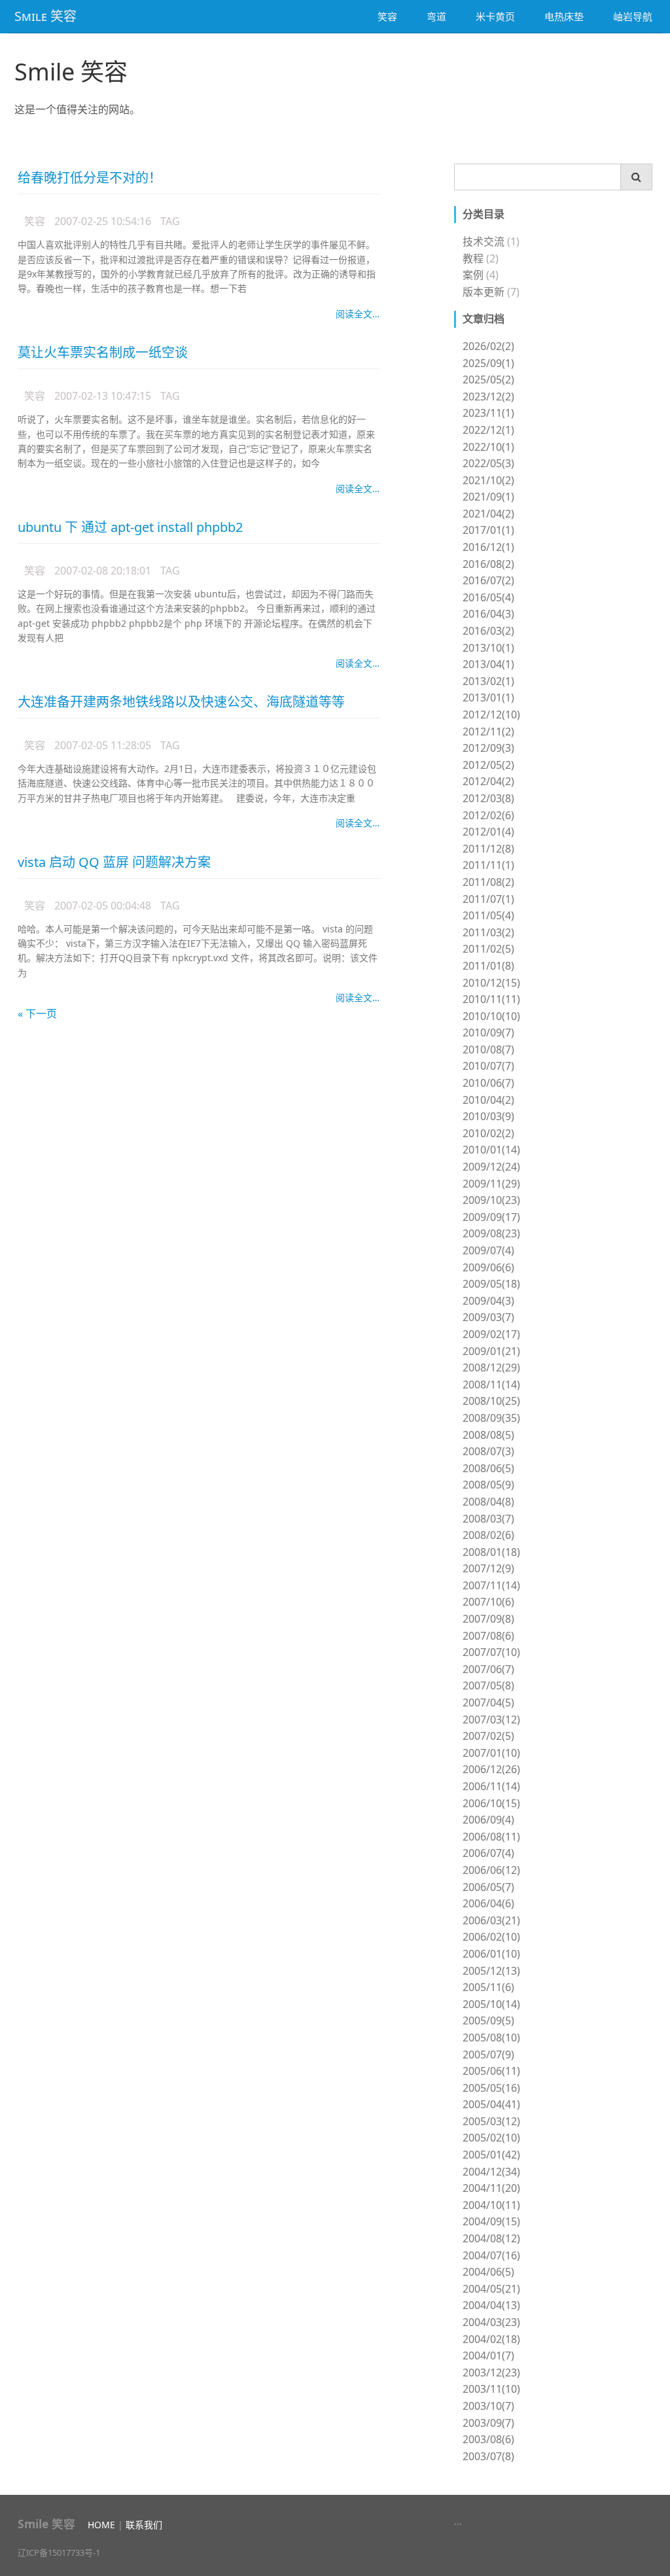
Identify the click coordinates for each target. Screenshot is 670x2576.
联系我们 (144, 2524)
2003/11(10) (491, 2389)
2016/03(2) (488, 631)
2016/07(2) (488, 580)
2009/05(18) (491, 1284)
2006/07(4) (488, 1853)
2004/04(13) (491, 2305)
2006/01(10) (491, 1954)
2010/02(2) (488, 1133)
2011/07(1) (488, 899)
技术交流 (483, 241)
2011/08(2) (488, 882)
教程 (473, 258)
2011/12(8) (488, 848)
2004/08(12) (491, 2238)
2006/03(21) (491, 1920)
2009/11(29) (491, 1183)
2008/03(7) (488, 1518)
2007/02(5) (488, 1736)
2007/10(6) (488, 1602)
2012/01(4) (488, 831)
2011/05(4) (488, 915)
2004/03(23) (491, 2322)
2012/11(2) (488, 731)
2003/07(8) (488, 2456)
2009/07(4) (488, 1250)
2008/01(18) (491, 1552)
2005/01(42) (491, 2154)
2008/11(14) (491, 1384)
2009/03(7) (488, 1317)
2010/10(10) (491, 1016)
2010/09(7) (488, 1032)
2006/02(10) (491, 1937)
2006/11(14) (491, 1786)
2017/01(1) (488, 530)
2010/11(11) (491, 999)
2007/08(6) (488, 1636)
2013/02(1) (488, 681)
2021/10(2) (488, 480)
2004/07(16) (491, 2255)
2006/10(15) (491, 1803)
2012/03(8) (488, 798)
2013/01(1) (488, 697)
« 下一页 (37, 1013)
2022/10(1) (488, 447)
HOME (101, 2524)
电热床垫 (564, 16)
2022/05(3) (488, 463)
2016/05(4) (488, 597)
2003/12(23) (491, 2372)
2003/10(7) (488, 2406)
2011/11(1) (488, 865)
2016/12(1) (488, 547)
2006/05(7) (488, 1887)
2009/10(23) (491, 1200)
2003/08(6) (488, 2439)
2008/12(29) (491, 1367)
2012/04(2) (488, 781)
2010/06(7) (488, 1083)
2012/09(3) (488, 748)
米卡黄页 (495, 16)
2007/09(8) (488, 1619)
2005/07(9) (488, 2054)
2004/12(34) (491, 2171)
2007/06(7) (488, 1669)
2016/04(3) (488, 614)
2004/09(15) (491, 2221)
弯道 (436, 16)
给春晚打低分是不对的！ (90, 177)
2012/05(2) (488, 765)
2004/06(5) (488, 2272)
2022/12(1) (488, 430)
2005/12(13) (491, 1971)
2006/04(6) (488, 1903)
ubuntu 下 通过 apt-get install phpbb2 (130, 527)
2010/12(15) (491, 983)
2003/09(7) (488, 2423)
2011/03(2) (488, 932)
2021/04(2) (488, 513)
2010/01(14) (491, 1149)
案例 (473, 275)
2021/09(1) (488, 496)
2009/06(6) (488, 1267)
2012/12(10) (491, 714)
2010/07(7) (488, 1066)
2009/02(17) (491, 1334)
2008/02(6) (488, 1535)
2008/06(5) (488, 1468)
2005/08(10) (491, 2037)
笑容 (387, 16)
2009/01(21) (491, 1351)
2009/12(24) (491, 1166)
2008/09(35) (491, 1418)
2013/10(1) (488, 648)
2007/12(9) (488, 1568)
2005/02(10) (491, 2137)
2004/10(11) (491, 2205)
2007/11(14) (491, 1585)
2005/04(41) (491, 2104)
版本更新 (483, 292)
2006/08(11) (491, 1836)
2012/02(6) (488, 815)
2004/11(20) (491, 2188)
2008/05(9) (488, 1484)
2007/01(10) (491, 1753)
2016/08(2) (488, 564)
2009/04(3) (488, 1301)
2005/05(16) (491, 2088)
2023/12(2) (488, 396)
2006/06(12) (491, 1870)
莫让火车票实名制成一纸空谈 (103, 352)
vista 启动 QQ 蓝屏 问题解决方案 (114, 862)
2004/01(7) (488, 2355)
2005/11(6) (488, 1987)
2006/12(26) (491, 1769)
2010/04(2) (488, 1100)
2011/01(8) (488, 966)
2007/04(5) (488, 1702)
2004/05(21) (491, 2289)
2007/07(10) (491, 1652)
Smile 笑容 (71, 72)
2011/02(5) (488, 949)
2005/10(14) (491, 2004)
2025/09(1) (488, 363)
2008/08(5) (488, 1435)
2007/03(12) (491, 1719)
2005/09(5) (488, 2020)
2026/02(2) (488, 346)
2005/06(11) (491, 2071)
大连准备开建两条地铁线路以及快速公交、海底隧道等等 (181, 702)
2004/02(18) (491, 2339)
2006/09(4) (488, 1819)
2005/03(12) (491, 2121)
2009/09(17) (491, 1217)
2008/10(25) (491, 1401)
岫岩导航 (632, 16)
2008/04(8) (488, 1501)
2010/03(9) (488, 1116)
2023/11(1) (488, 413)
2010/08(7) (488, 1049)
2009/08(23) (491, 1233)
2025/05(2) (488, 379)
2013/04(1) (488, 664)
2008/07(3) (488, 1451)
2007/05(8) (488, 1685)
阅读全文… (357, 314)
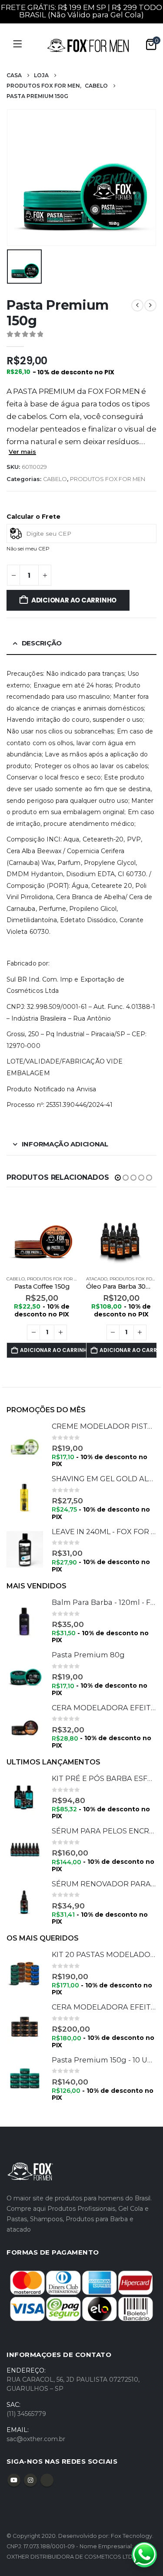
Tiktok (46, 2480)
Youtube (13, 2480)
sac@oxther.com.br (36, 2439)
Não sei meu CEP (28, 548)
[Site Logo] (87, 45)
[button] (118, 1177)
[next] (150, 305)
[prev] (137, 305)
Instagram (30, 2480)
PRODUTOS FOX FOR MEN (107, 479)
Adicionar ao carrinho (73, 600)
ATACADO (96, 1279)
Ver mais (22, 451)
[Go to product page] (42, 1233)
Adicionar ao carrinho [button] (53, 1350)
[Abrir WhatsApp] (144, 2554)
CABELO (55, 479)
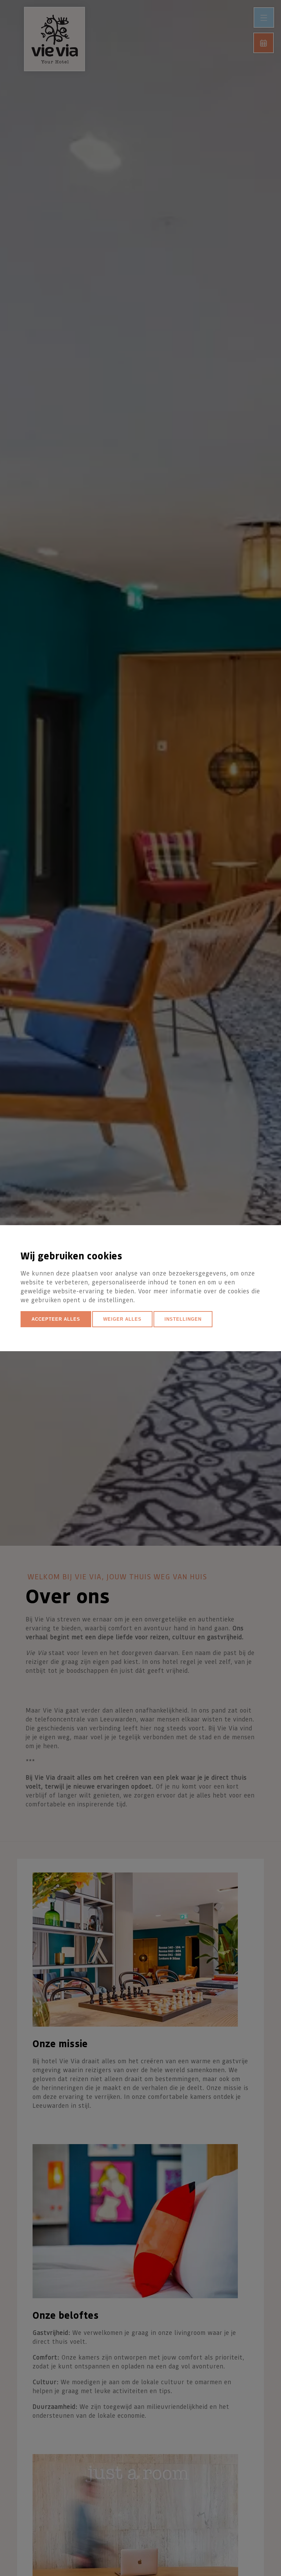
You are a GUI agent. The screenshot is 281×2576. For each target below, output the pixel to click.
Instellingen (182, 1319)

Task directions: Extract the full listing above verbatim; pictures are to be left out of the copy.

Response to this exercise:
Identify the click coordinates for each target. Screenshot is 670x2576.
联系我们 (144, 2524)
2003/11(10) (491, 2389)
2016/03(2) (488, 631)
2016/07(2) (488, 580)
2009/05(18) (491, 1284)
2006/07(4) (488, 1853)
2004/04(13) (491, 2305)
2006/01(10) (491, 1954)
2010/02(2) (488, 1133)
2011/07(1) (488, 899)
技术交流 (483, 241)
2011/08(2) (488, 882)
教程 (473, 258)
2011/12(8) (488, 848)
2004/08(12) (491, 2238)
2006/03(21) (491, 1920)
2009/11(29) (491, 1183)
2008/03(7) (488, 1518)
2007/02(5) (488, 1736)
2007/10(6) (488, 1602)
2012/01(4) (488, 831)
2011/05(4) (488, 915)
2004/03(23) (491, 2322)
2012/11(2) (488, 731)
2003/07(8) (488, 2456)
2009/07(4) (488, 1250)
2008/01(18) (491, 1552)
2005/01(42) (491, 2154)
2008/11(14) (491, 1384)
2009/03(7) (488, 1317)
2010/10(10) (491, 1016)
2010/09(7) (488, 1032)
2006/02(10) (491, 1937)
2006/11(14) (491, 1786)
2017/01(1) (488, 530)
2010/11(11) (491, 999)
2007/08(6) (488, 1636)
2013/02(1) (488, 681)
2021/10(2) (488, 480)
2004/07(16) (491, 2255)
2006/10(15) (491, 1803)
2012/03(8) (488, 798)
2013/01(1) (488, 697)
« 下一页 (37, 1013)
2022/10(1) (488, 447)
HOME (101, 2524)
电热床垫 (564, 16)
2022/05(3) (488, 463)
2016/05(4) (488, 597)
2003/12(23) (491, 2372)
2003/10(7) (488, 2406)
2011/11(1) (488, 865)
2016/12(1) (488, 547)
2006/05(7) (488, 1887)
2009/10(23) (491, 1200)
2003/08(6) (488, 2439)
2008/12(29) (491, 1367)
2012/04(2) (488, 781)
2010/06(7) (488, 1083)
2012/09(3) (488, 748)
米卡黄页 (495, 16)
2007/09(8) (488, 1619)
2005/07(9) (488, 2054)
2004/12(34) (491, 2171)
2007/06(7) (488, 1669)
2016/04(3) (488, 614)
2004/09(15) (491, 2221)
弯道 (436, 16)
给春晚打低分是不对的！ (90, 177)
2012/05(2) (488, 765)
2004/06(5) (488, 2272)
2022/12(1) (488, 430)
2005/12(13) (491, 1971)
2006/04(6) (488, 1903)
ubuntu 下 通过 apt-get install phpbb2 (130, 527)
2010/12(15) (491, 983)
2003/09(7) (488, 2423)
2011/03(2) (488, 932)
2021/04(2) (488, 513)
2010/01(14) (491, 1149)
案例 (473, 275)
2021/09(1) (488, 496)
2009/06(6) (488, 1267)
2012/12(10) (491, 714)
2010/07(7) (488, 1066)
2009/02(17) (491, 1334)
2008/02(6) (488, 1535)
2008/06(5) (488, 1468)
2005/08(10) (491, 2037)
笑容 (387, 16)
2009/01(21) (491, 1351)
2009/12(24) (491, 1166)
2008/09(35) (491, 1418)
2013/10(1) (488, 648)
2007/12(9) (488, 1568)
2005/02(10) (491, 2137)
2004/10(11) (491, 2205)
2007/11(14) (491, 1585)
2005/04(41) (491, 2104)
版本更新 (483, 292)
2006/08(11) (491, 1836)
2012/02(6) (488, 815)
2004/11(20) (491, 2188)
2008/05(9) (488, 1484)
2007/01(10) (491, 1753)
2016/08(2) (488, 564)
2009/04(3) (488, 1301)
2005/05(16) (491, 2088)
2023/12(2) (488, 396)
2006/06(12) (491, 1870)
莫让火车票实名制成一纸空谈 (103, 352)
vista 启动 QQ 蓝屏 问题解决方案 (114, 862)
2004/01(7) (488, 2355)
2005/11(6) (488, 1987)
2006/12(26) (491, 1769)
2010/04(2) (488, 1100)
2011/01(8) (488, 966)
2007/04(5) (488, 1702)
2004/05(21) (491, 2289)
2007/07(10) (491, 1652)
Smile 笑容 (71, 72)
2011/02(5) (488, 949)
2005/10(14) (491, 2004)
2025/09(1) (488, 363)
2008/08(5) (488, 1435)
2007/03(12) (491, 1719)
2005/09(5) (488, 2020)
2026/02(2) (488, 346)
2005/06(11) (491, 2071)
大连准备开建两条地铁线路以及快速公交、海底隧道等等 (181, 702)
2004/02(18) (491, 2339)
2006/09(4) (488, 1819)
2005/03(12) (491, 2121)
2009/09(17) (491, 1217)
2008/10(25) (491, 1401)
岫岩导航 (632, 16)
2008/04(8) (488, 1501)
2010/03(9) (488, 1116)
2023/11(1) (488, 413)
2010/08(7) (488, 1049)
2009/08(23) (491, 1233)
2025/05(2) (488, 379)
2013/04(1) (488, 664)
2008/07(3) (488, 1451)
2007/05(8) (488, 1685)
阅读全文… (357, 314)
Tiktok (46, 2480)
Youtube (13, 2480)
sac@oxther.com.br (36, 2439)
Não sei meu CEP (28, 548)
[Site Logo] (87, 45)
[button] (118, 1177)
[next] (150, 305)
[prev] (137, 305)
Instagram (30, 2480)
PRODUTOS FOX FOR MEN (107, 479)
Adicionar ao carrinho (73, 600)
ATACADO (96, 1279)
Ver mais (22, 451)
[Go to product page] (42, 1233)
Adicionar ao carrinho [button] (53, 1350)
[Abrir WhatsApp] (144, 2554)
CABELO (55, 479)
You are a GUI agent. The screenshot is 281×2576. For each target below, output the pixel to click.
Instellingen (182, 1319)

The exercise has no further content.